Why ask anything, they will just lie again.
Now that was funny!!
 
#12
With hearings being broadcast live on television it could be very interesting to see what comes of this.

Tony Blair, the Prime Minister who sent British troops to Iraq, will be asked to give evidence.

One of the inquiry's first priorities was to hear from the families of British troops who died in the conflict.

"We want to know what they think the inquiry's priorities should be," Sir John said.

"I have already written to many of the families explaining what we are doing."
I personally would like to see specific questions tabled by families to be posed to Blair.
 
#13
The BBC is 'plugging' the Iraq Inquiry - a sure sign that 'strings are being pulled' and that it is a waste of time and money.

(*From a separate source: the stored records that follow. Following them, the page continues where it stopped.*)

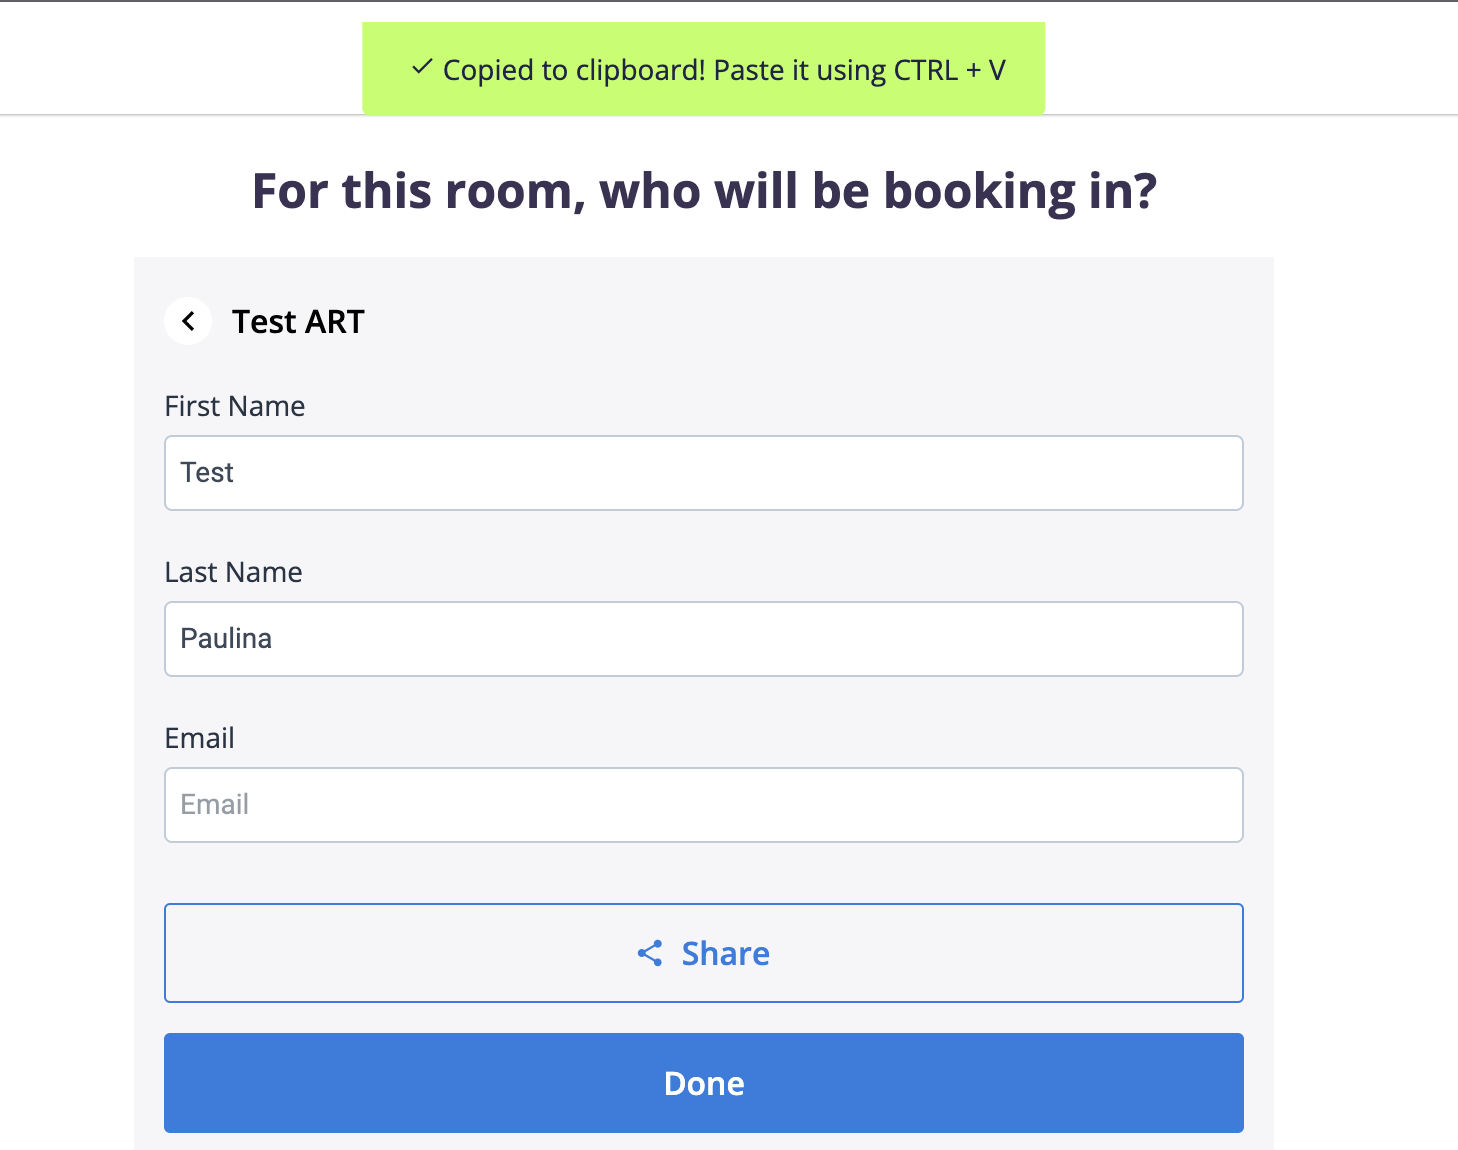Screen dimensions: 1458x1150
Task: Click the word "ART" in the title
Action: [335, 322]

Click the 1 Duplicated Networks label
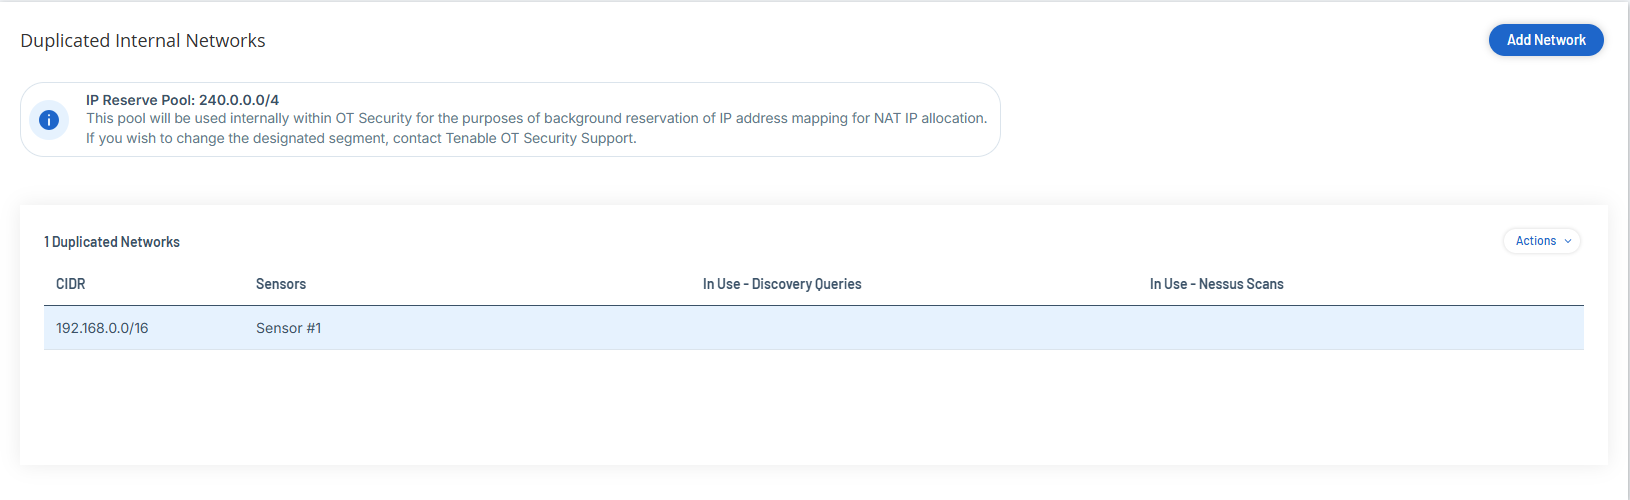tap(112, 242)
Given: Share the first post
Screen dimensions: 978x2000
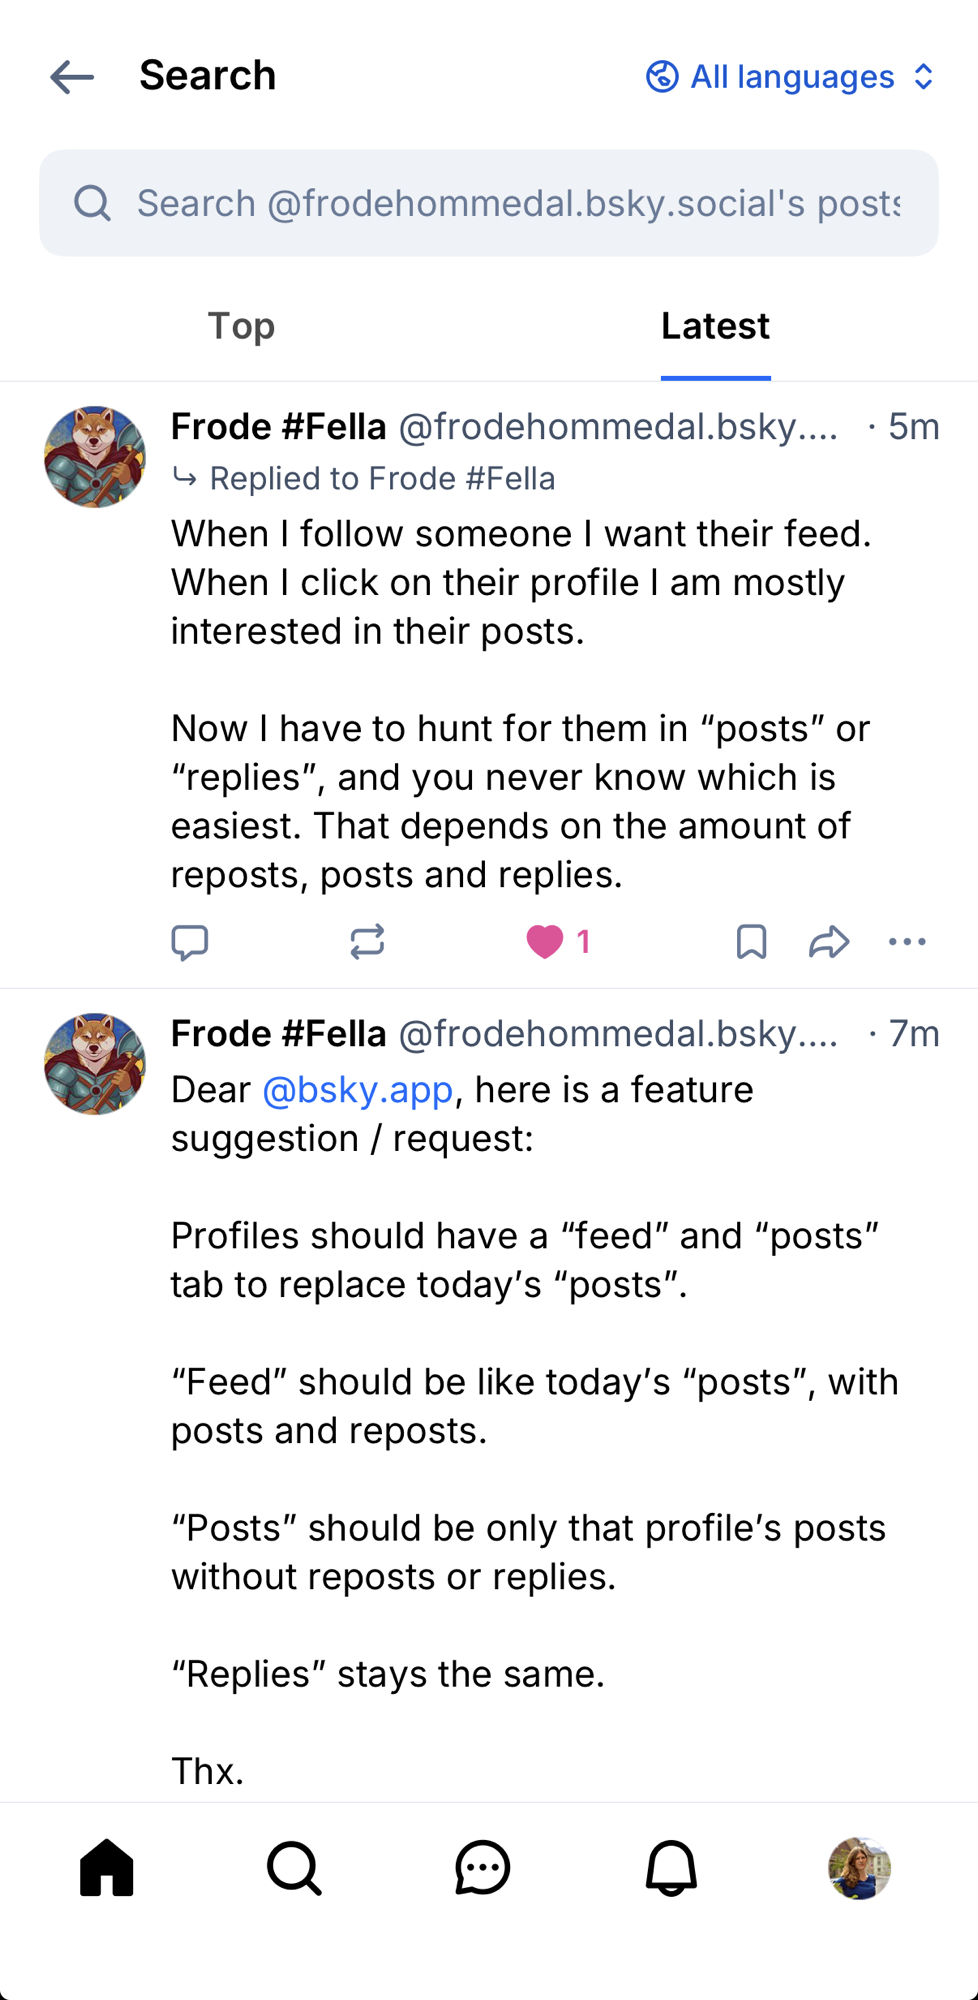Looking at the screenshot, I should (829, 942).
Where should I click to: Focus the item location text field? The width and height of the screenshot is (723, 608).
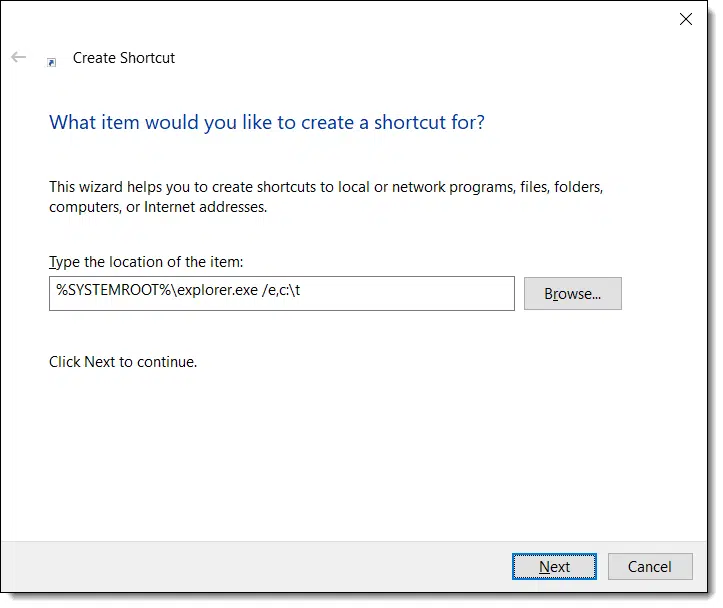[x=282, y=293]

As I have said before, Mandelson will have had this farce sewn up tightly ages ago.

Easy ploy -
Brown says one thing and it is contradicted.
Brown says something else and that is contradicted.
Another 'minister' says 'this' and Chilcott says 'that' - clever little ruse to make us, the thick sheep, believe we have an 'honest', 'truthful' and 'independent :lol: ' inquiry.

Today's big ruse is that Bliar will give evidence. It may as well be my dog! We are now told that this farce may last until 2011 - long after the 'grinning spiv' Bliar has been annointed as President of the Soviet Union of Europe.

Will the repellent and socially inept 'Clown' Brown be asked to give evidence as to why he refused to fund the illegal adventure?

Will the equally repulsive Mr. Mandelson be quizzed? - it may confidently assumed he was involved somewhere or other.

Why? why? why? Why have we had this disgusting government destroying our nation for over twelve, TWELVE, years? What have we done to deserve this?
 
#14
lsquared said:
Why? why? why? Why have we had this disgusting government destroying our nation for over twelve, TWELVE, years? What have we done to deserve this?
Because people kept voting for them.

Partly it's because most people are slow to accept that such powerful authority figures would lie to them as flagrantly and brazenly as they have.

I've heard some of my older relatives refusing to believe that certain things happened (like dodgy intelligence dossiers) on the grounds 'don't be silly, the Prime Minister wouldn't do something like that, it would be illegal, and besides, the civil servants involved wouldn't go along with it'.

The UK must have been a different place when they were young.

It's also true that the proportion of the public who are now dependent on 'big government' for all, or a substantial part of, their income is quite substantial now. It's almost as if Labour managed to reach a critical mass of the population who were scared of voting for a party with tax cutting instincts because their own Benefits/NHS/DWP/Local govt. job would be put in danger
 
#15
interestednovice said:
lsquared said:
Why? why? why? Why have we had this disgusting government destroying our nation for over twelve, TWELVE, years? What have we done to deserve this?
Because people kept voting for them.

Partly it's because most people are slow to accept that authority figures would lie to them as flagrantly and brazenly as they have.

I've heard some of my older relatives refusing to believe that certain things happened (like dodgy intelligence dossiers) on the grounds 'don't be silly, the Prime Minister wouldn't do something like that, it would be illegal, and besides, the civil servants involved wouldn't go along with it'.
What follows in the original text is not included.